Source text:

______

In looking at these DOM dumps, I came to a maddening realization: Internet Explorer does not dynamically rename form elements. It utterly refuses to change an element's name in any way that DHTML can subsequently recognize. I did a Google search and found that this was a known issue about Internet Explorer (though it seems to be one that few people ever bump up against). It now seemed my plan to keep careful account of new and swapped SQL column names using names of form elements in DHTML was a lost cause. I wondered if I should just accept defeat and come to terms with the emerging reality that most of the great features of my new table editor would only be functional in Firefox.

In despair (I kid you not), I turned my attention to household issues. I discovered a slow leak in one of my soldered joints down in the basement - it was in a line supplying antifreeze to the boiler and heat exchanger loops. A faint "drip-drip-drip" was the only alarm this leak had made, since the actual fluid was immediately vanishing into the crack between the slab and wall of the basement. While I was dealing with this leak, I had a few other things I wanted to tackle, so I made a full project out of fixing the joint. I also drained the boiler so I could replace a decrepit old stop valve and also add a T fitting so I can eventually run an line from the boiler loop up to the solar loop. I'm going to add a modified pressure-relief valve here to carry away overpressure from the boiler and put it in the solar loop before it rises to a level where it needs to be blown through the safety-relief valve. (For some reason the boiler steals pressure from the solar loop until it reaches an overpressure condition.)
While I was puttering around, I also saw fit to remove a rectangle of drywall from above the second guest room's window. I wanted to look for damage caused by the recently-discovered leakage problem beneath the laundry room door (which is directly above). Once I had the drywall off, the first thing I noticed was that the space behind it contained no insulation at all; the five and half inch deep space was half-filled with a piece of four by ten lumber acting as a header for the window below. But in the two and half inches of empty space in front of it were several interesting organic features. They were lobed like livers and comprised of loosely matted-together grains of sawdust. To the touch they felt waxy. They had formed beneath and beside an extensively damaged section of the header lumber. Evidently these large lobed forms were masses of frass, excreted by whatever had been living in and eating that timber, a lifestyle made possible by water intrusion beneath the laundry room door above.
I removed the frass and looked at the damage. Something had eaten tunnels through the wood parallel to the grain, leaving a fasces of narrow stick-like walls between the tunnels. There had been such extensive tunneling that very little wood remained in center of the damage, though what did remain seemed very hard and very dry. The damaged part of the timber had roughly the size and profile of a football. Looking at it carefully, though, I realized that the damage had been arrested years ago. I found a few corpses of the last residents of the tunnels, but they all belonged to a species of solitary wasp, an opportunistic species that commandeers tunnels made by others. My guess is that the damage dates back to the period before I installed the gutter above the laundry room door. In the bad old days roof runoff was dumped forcefully on the east deck, directly in front of that door, and I'm sure a respectable amount managed to find its way beneath that sill pan to soften up everything below.

______

Dataset extract:
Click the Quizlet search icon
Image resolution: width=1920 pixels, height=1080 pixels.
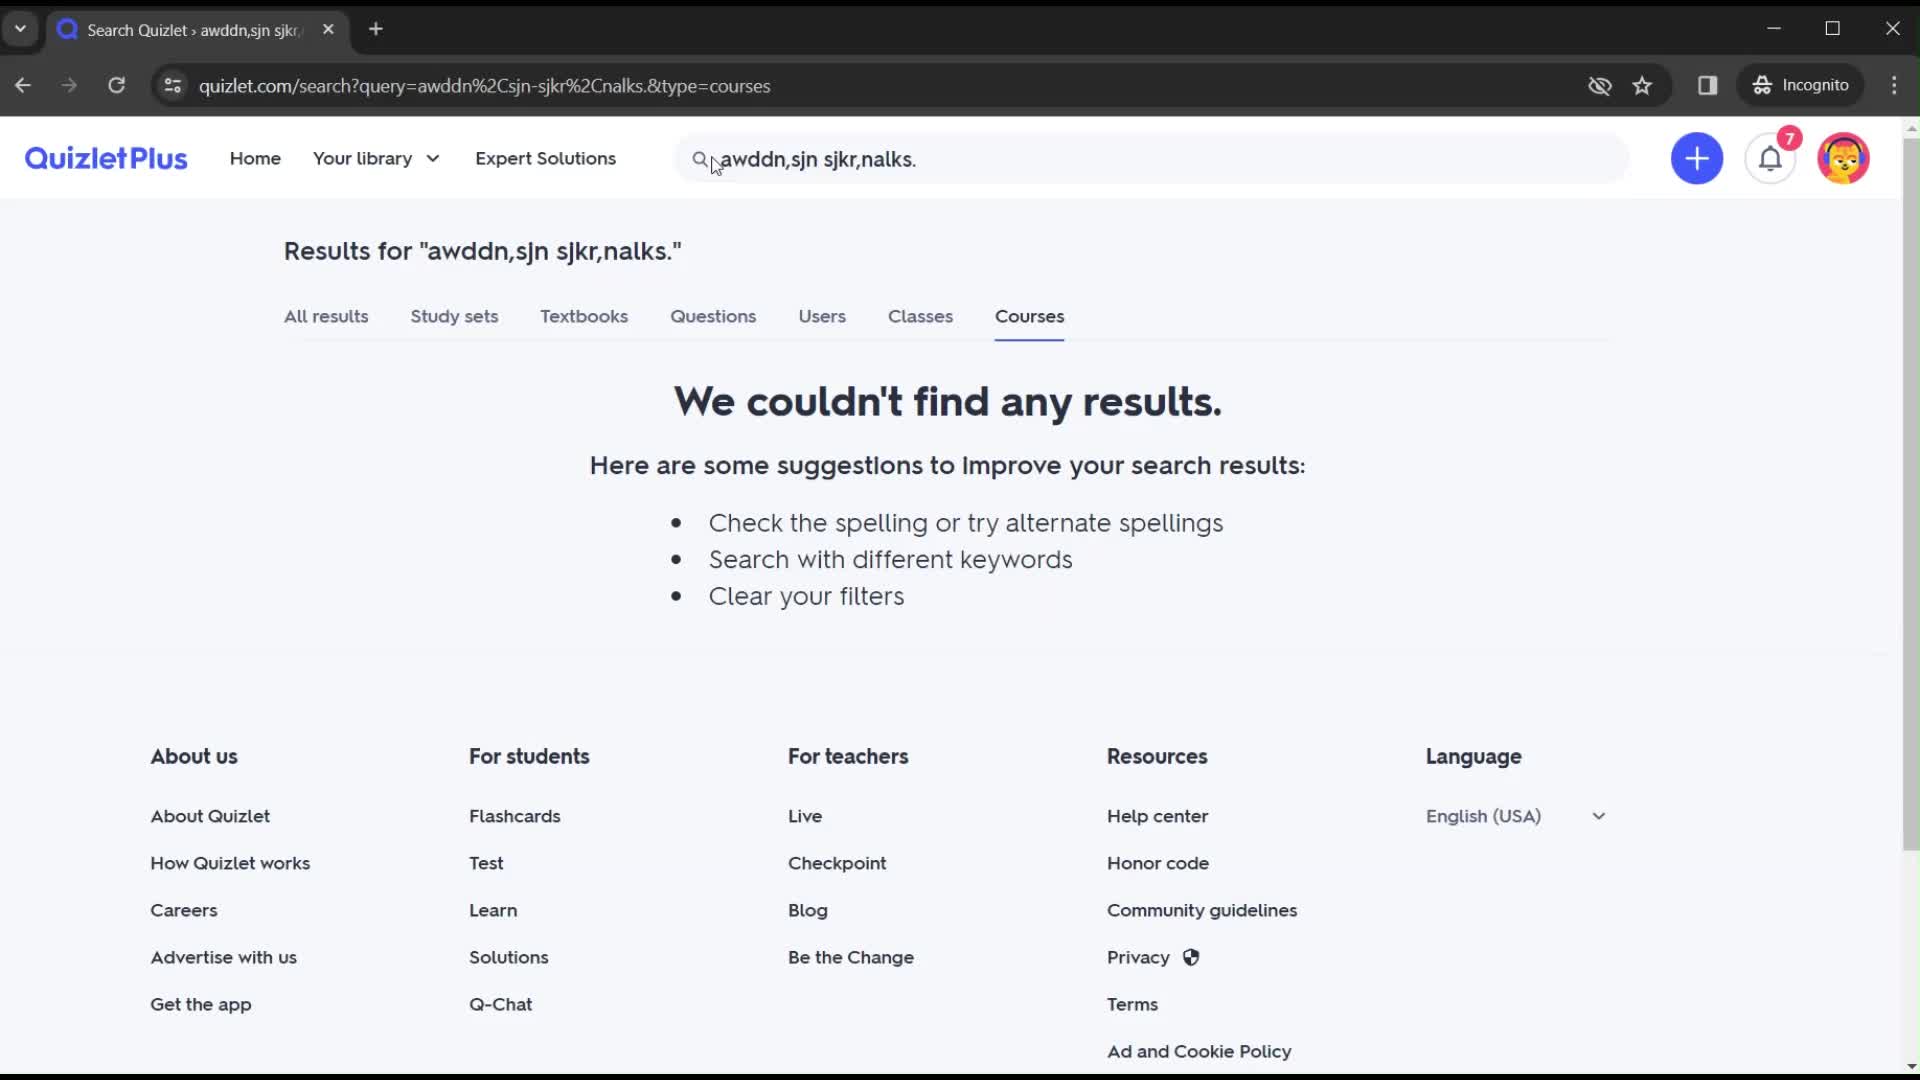(700, 158)
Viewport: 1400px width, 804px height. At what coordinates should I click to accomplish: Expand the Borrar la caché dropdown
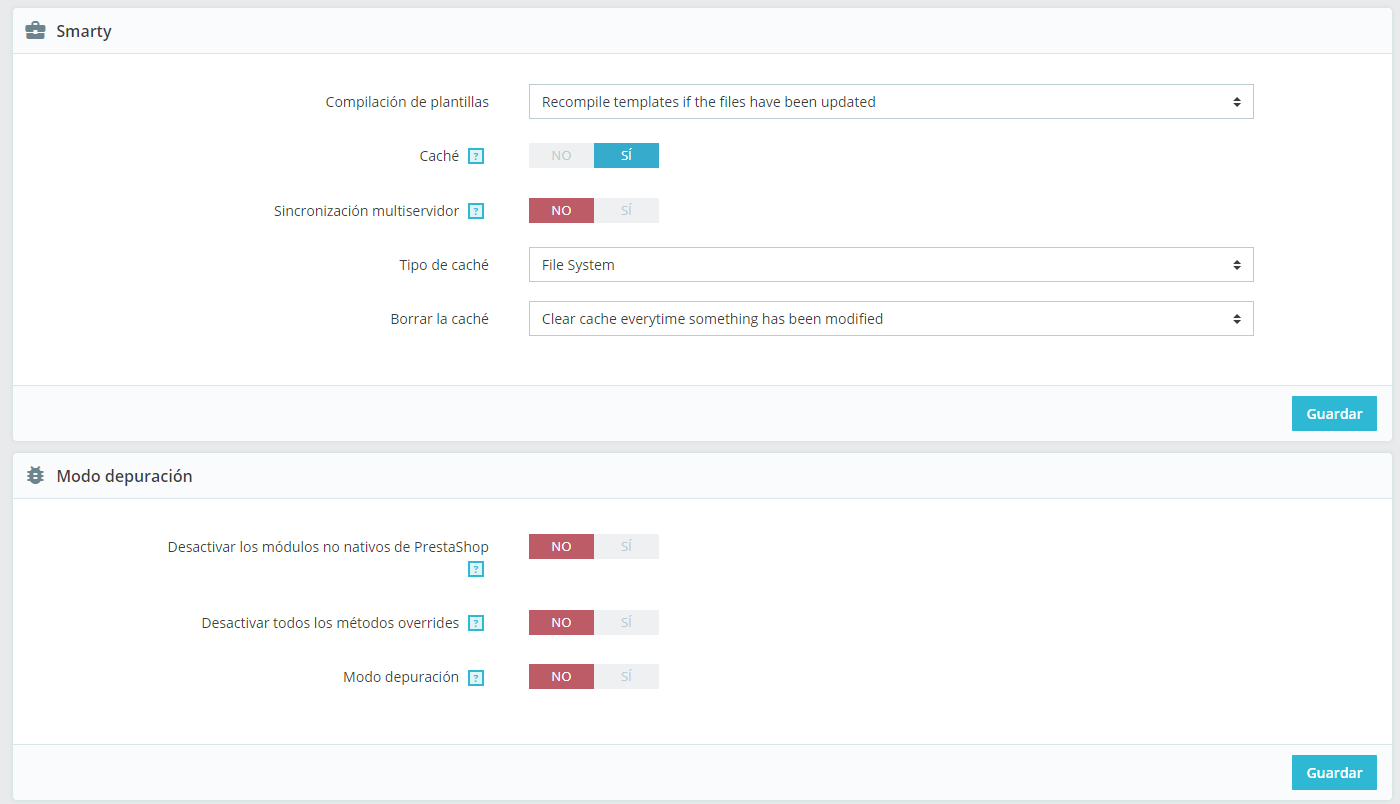pos(890,319)
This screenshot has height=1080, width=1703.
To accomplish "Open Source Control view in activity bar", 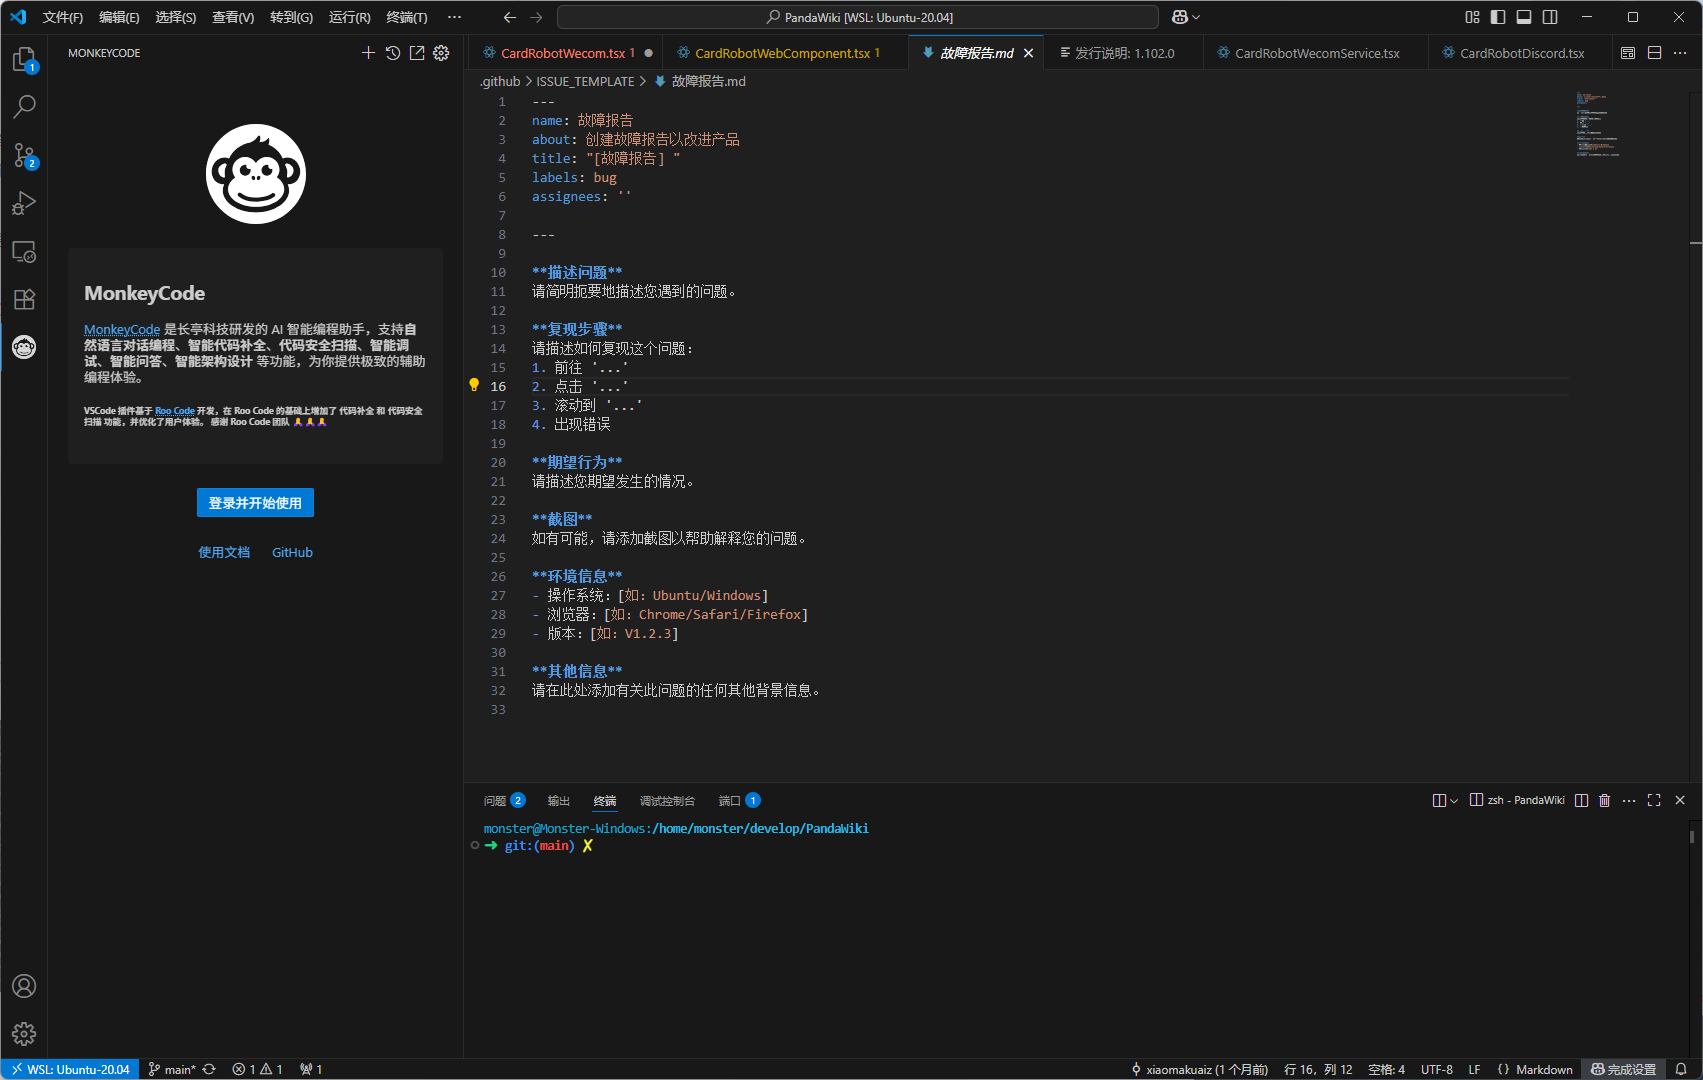I will point(24,155).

______

Copy the stretch of the blog excerpt from "In looking at" through "functional in Firefox." word for word. The entries above are separate material, unrelated to the blog excerpt.

Worked answer:
In looking at these DOM dumps, I came to a maddening realization: Internet Explorer does not dynamically rename form elements. It utterly refuses to change an element's name in any way that DHTML can subsequently recognize. I did a Google search and found that this was a known issue about Internet Explorer (though it seems to be one that few people ever bump up against). It now seemed my plan to keep careful account of new and swapped SQL column names using names of form elements in DHTML was a lost cause. I wondered if I should just accept defeat and come to terms with the emerging reality that most of the great features of my new table editor would only be functional in Firefox.